> [Task to complete]:
Count how many lines below include the word "screenshot". Answer with a number only.
Material provided: Begin
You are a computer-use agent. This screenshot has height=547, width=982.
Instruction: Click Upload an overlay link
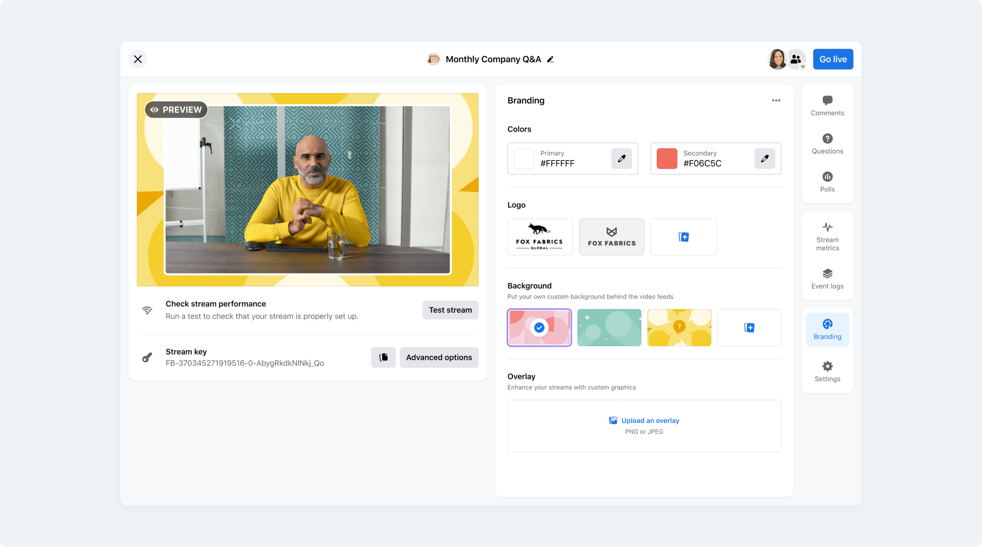650,420

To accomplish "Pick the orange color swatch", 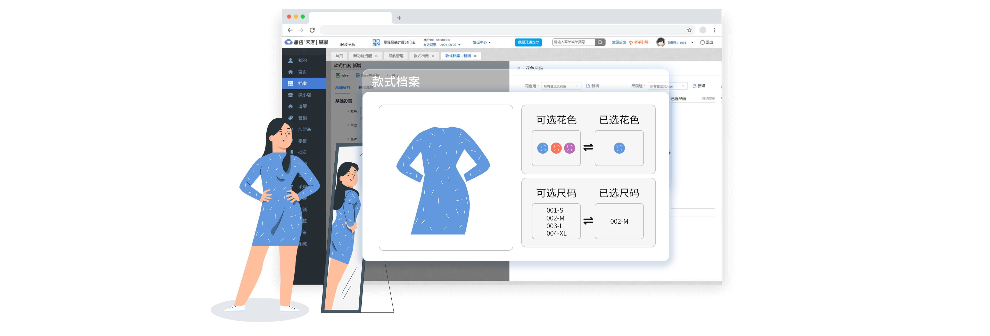I will [x=556, y=148].
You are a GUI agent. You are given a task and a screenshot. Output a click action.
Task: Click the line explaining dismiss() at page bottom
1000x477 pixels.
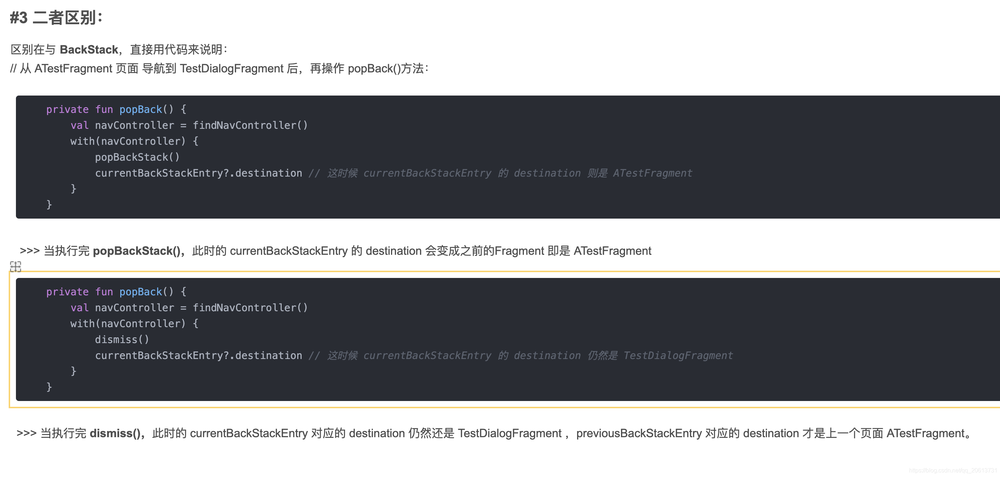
Material provided: End
> [Task result]:
2